*** Opening MATERIAL TO PROCESS ***

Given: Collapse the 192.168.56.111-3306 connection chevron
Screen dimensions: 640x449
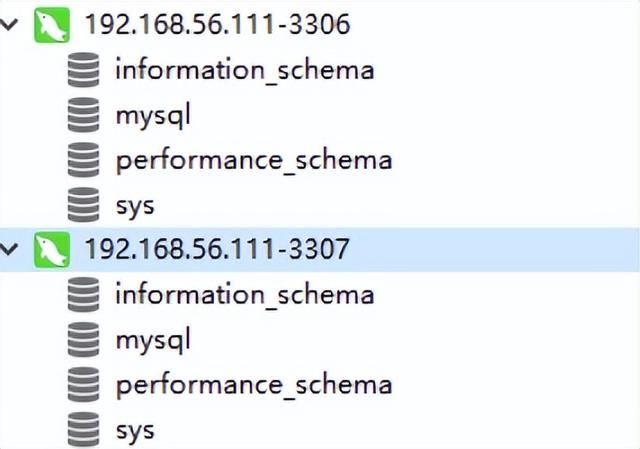Looking at the screenshot, I should tap(9, 25).

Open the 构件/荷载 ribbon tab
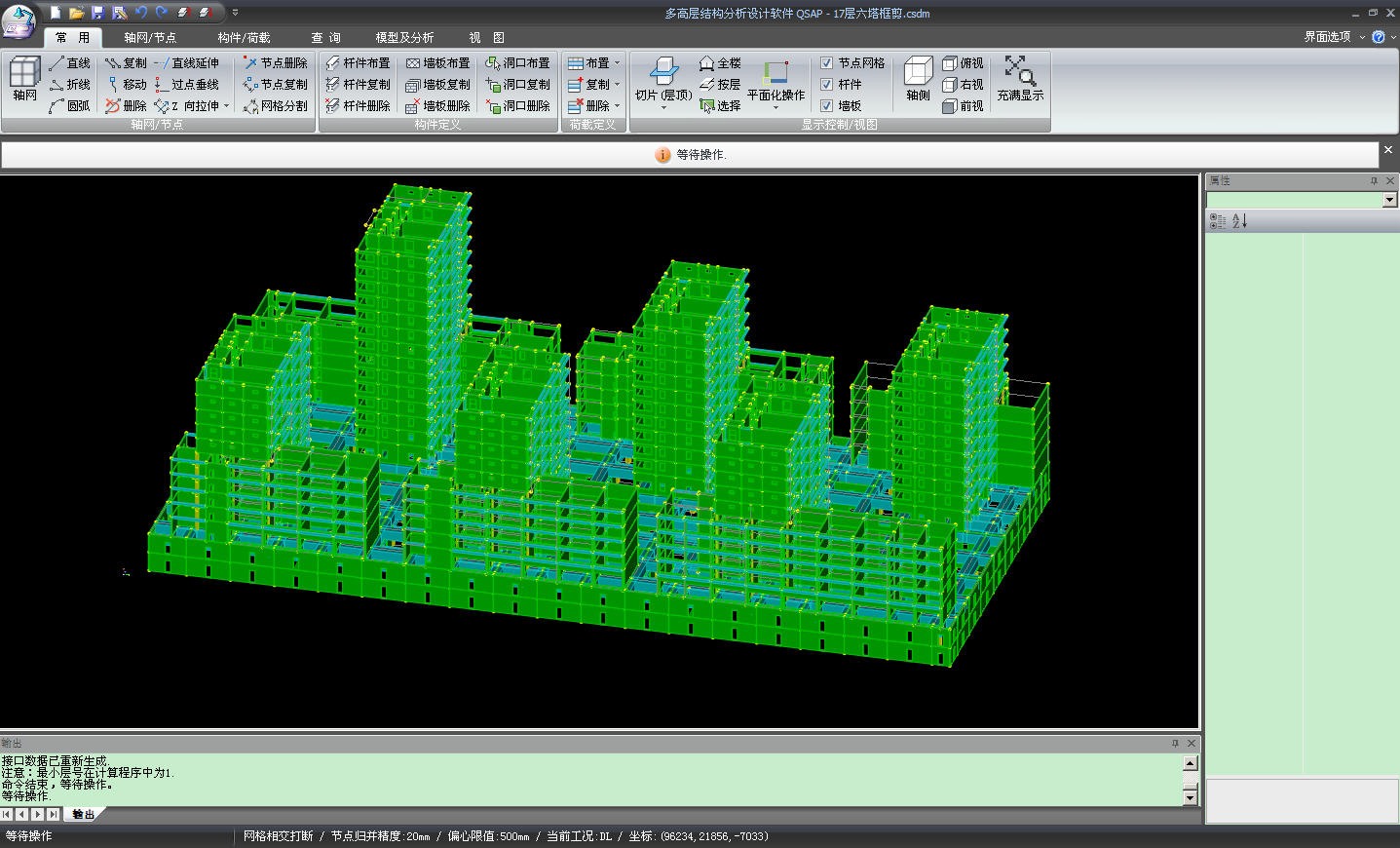[x=244, y=38]
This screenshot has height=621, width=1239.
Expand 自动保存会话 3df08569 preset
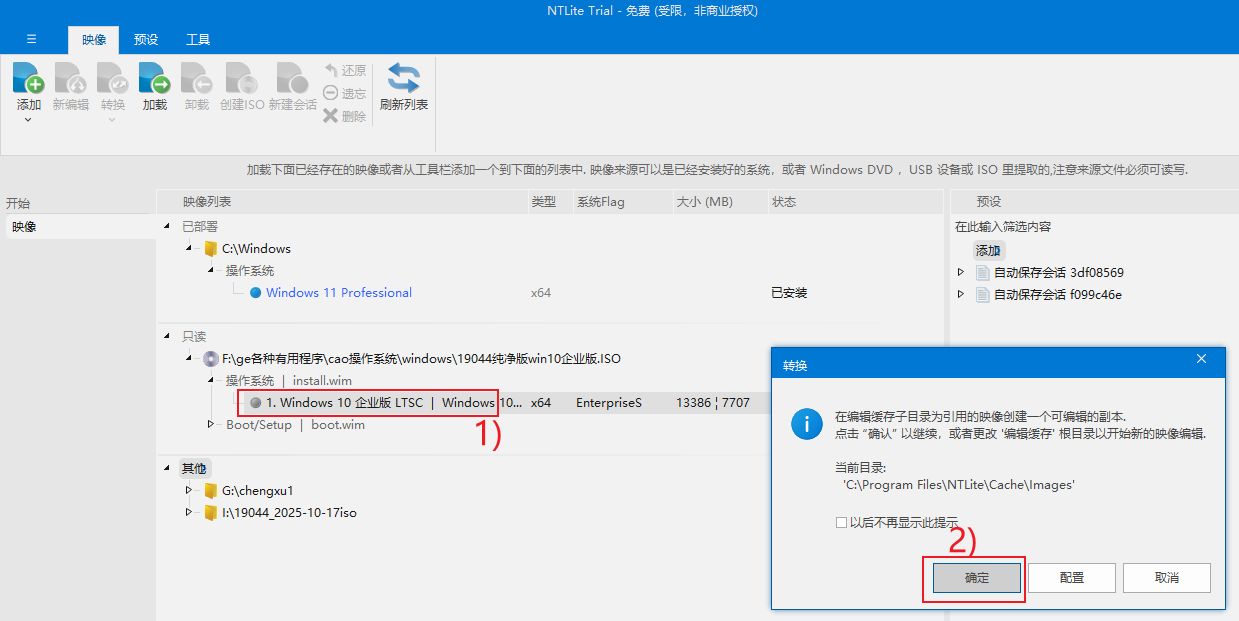pos(961,272)
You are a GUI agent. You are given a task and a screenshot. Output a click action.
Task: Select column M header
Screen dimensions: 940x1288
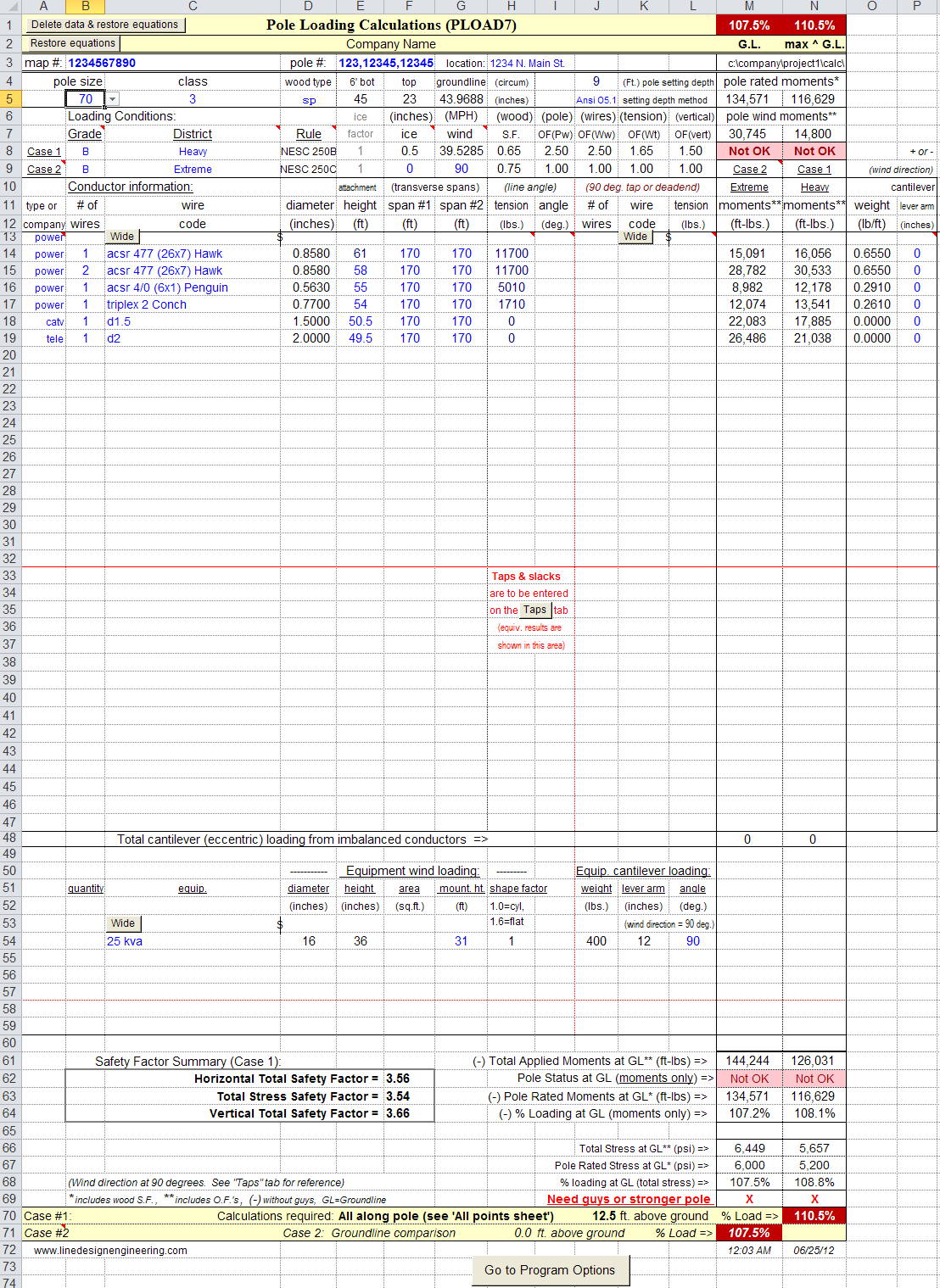748,6
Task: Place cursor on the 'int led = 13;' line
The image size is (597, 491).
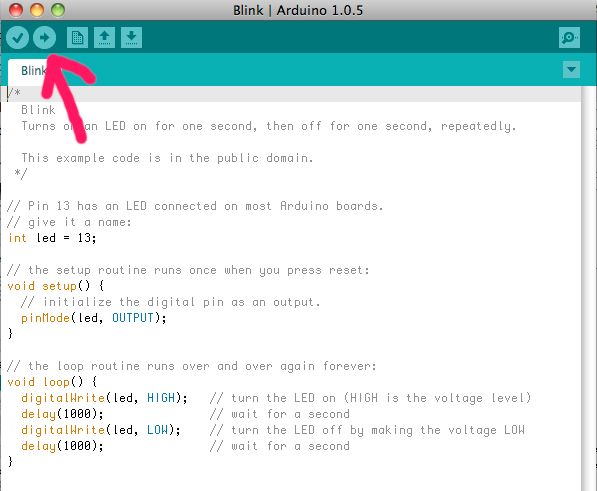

*** Closing MATERIAL TO PROCESS ***

WHAT IS EXPECTED:
Repeat the lines above, starting at the first and stopping after the line that holds "Task: Select column M header", with the pictures left out.

EXERCISE ANSWER:
Given: Collapse the 192.168.56.111-3306 connection chevron
Screen dimensions: 640x449
Looking at the screenshot, I should tap(9, 25).

Open the 构件/荷载 ribbon tab
[x=244, y=38]
This screenshot has height=621, width=1239.
Expand 自动保存会话 3df08569 preset
pos(961,272)
You are a GUI agent. You are given a task and a screenshot. Output a click action.
Task: Select column M header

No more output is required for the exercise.